(A run of records)
━━━━━━━━━━
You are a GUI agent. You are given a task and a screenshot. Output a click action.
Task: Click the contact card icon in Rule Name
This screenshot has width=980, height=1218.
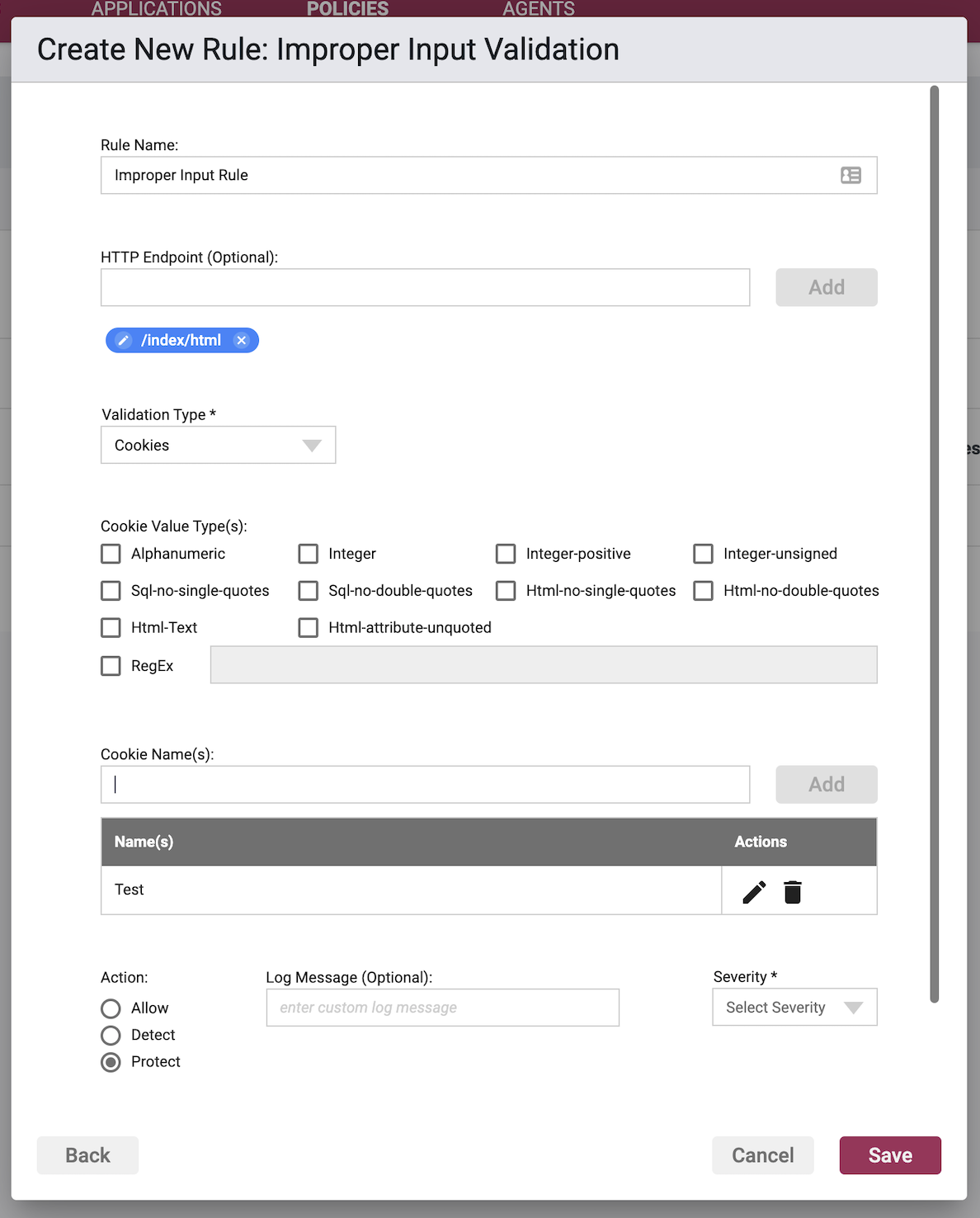[850, 175]
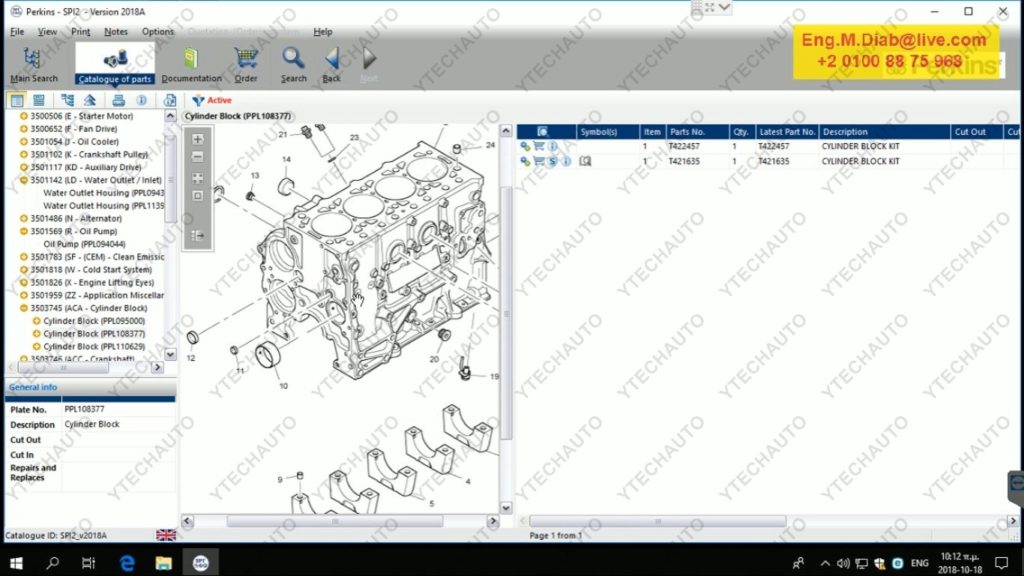Open the Main Search view

[x=33, y=64]
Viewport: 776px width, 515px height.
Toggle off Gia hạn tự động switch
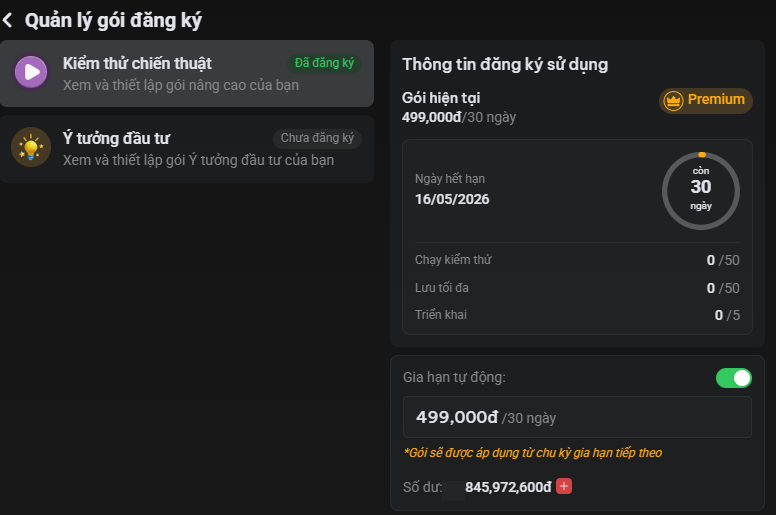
━━━━━━━━━━
§ **STATED EXERCISE**: Copy the items above, substituting "screen image" for every "screenshot" and changing nothing else, and omit the pictures from your answer.

§ **PROBLEM SOLUTION**:
You are a GUI agent. You are given a task and a screen image. Output a click action.
Task: Click the contact card icon in Rule Name
This screen image has width=980, height=1218.
[850, 175]
Open the Main Search view

[x=33, y=64]
Viewport: 776px width, 515px height.
Toggle off Gia hạn tự động switch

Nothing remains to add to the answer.